▸ Work required
Copy out the lines from the one with "Toggle coordinate system display" up to and including the one with "Looking at the screenshot, I should [x=56, y=29].", keeping them unchanged.

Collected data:
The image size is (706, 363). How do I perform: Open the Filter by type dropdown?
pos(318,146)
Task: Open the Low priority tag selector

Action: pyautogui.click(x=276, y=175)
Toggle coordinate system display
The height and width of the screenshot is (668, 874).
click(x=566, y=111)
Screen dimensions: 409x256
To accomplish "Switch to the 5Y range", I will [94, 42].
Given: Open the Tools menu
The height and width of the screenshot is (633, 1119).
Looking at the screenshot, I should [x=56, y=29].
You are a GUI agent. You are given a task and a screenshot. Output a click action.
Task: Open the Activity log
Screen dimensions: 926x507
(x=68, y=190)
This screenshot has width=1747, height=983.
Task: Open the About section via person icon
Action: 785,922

==

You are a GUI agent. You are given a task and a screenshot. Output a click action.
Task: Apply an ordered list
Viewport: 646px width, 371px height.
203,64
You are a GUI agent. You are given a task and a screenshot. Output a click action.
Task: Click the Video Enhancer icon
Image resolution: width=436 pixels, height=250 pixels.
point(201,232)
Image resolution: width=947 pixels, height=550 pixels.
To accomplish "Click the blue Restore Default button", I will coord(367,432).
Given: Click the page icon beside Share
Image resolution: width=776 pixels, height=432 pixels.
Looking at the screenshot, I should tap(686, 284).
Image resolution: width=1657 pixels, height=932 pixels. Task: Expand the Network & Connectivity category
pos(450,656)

--

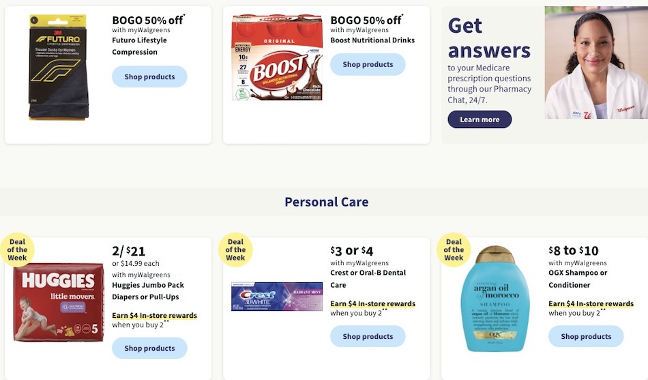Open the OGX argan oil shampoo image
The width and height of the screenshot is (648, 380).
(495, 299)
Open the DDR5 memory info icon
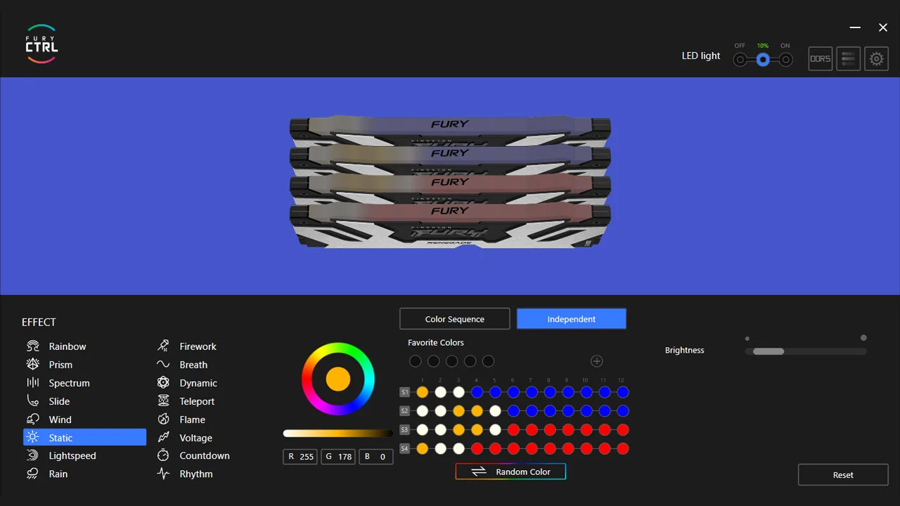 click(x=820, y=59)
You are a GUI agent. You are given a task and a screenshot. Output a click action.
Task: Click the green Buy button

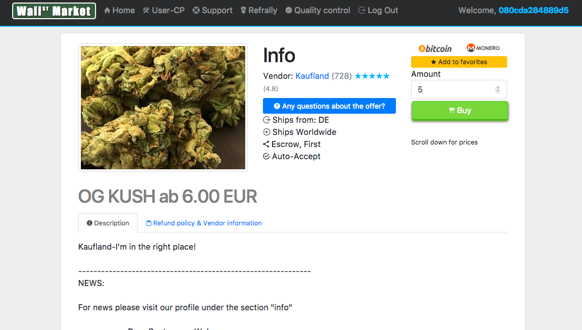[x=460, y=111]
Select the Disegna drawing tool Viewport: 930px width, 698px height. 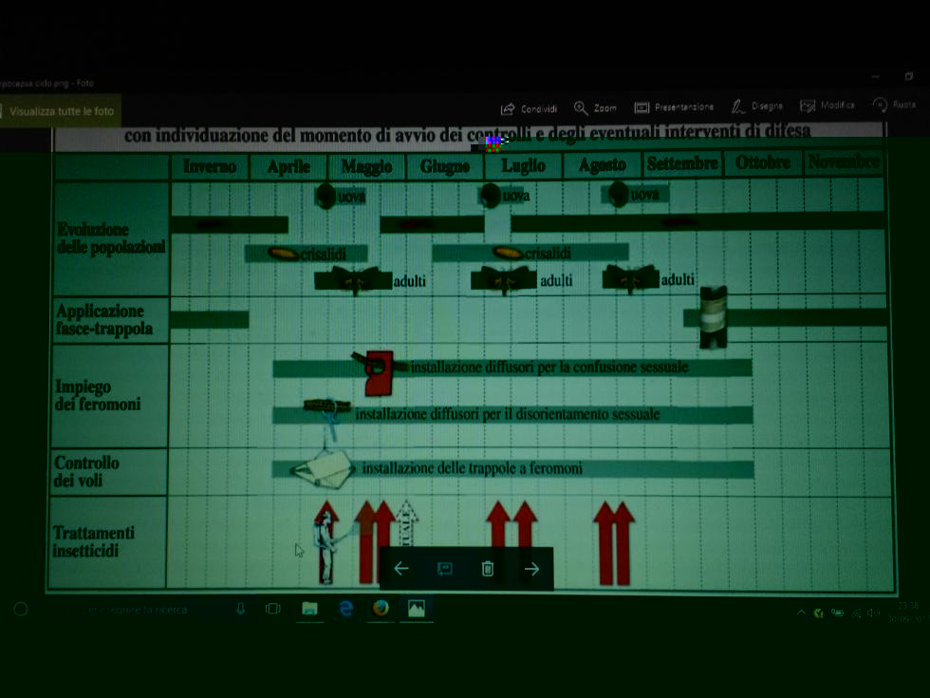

▸ Response to this exercise
Toggle coordinate system display
The height and width of the screenshot is (668, 874).
click(x=566, y=111)
Screen dimensions: 409x256
To accomplish "Switch to the 5Y range", I will [94, 42].
Given: Open the Tools menu
The height and width of the screenshot is (633, 1119).
Looking at the screenshot, I should [x=56, y=29].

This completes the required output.